Why We Need To Recycle Textiles
Almost 100% of textiles are recyclable, yet less than 15% of discarded textiles are recovered in Australia - we send up to 88% of discarded clothing to landfill. The Australian Bureau of Statistics indicated that 501,000 tonnes of leather and textiles were sent to landfill between 2009-2010, and these figures have only grown as the fast fashion industry has evolved. It is horrifying to think that all these valuable materials are being wasted by being sent to landfill, especially when two thirds of today's textiles are synthetic (derived from petroleum) and may never break down.
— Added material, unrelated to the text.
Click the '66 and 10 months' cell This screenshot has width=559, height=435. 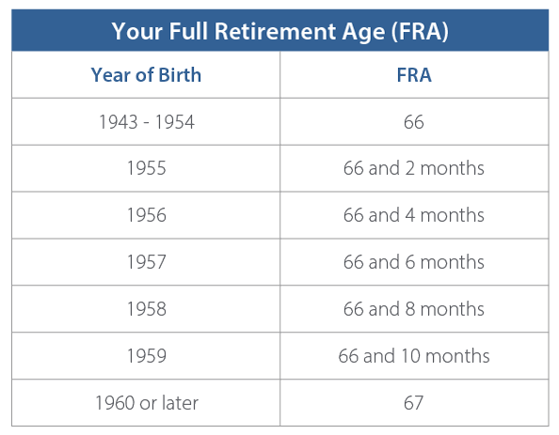pos(414,356)
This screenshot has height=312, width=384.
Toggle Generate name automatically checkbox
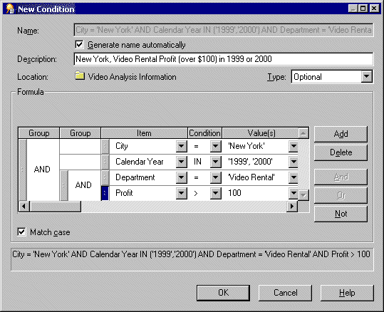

Garments today are being worn much less and discarded much quicker than ever before. If you haven't heard of 'Fast Fashion' before, here are some quick facts to bring you up to speed:
- Australians are the world's second largest fashion consumers, buying an average of 27kg of textiles per person each year and then discarding 23kg into landfill - ABC
- “Globally, we now consume about 80 billion new pieces of clothing every year - 400% more than we were consuming just two decades ago” - University of Queensland
- "Nearly 70 million barrels of oil are used each year to make the world’s polyester fibre, which is now the most commonly used fibre in our clothing." - Forbes
- “Fast fashion companies design clothes that fall apart quickly. They pursue a strategy called ‘planned obsolescence’. This means to design garments to become unfashionable, wear out, lose shape or fall to pieces easily to force consumers to keep buying new clothes.” - Be Global Fashion Network
- “We are increasingly disconnected from the people who make our clothing as 97% of items are now made overseas. There are roughly 40 million garment workers in the world today, many of whom do not share the same rights or protections that many people in the West do. They are some of the lowest paid workers in the world" - The True Coast
There is a huge 'Slow Fashion' movement emerging as more people learn of the disgusting statistics behind fast fashion and it's global impact. The Slow Fashion movement encourages people to be more conscious of what they wear: Is it new? What is it made from? Where did it come from? Who made it? Will I wear this garment more than 30 times? This movement encourages second-hand buying and/or choosing to support ethical & sustainable clothing brands as much as possible, and choosing to only buy clothing that you know you need, will love, and will get lots of use out of!
Image from Chasing Unicorns of Zoe Gameau in her One Green Dress
"Zoe has made a stand against “wear once” fast fashion by initiating the ONE GREEN DRESS movement, a concept that advocates and celebrates the repeated wear of the clothing we already own."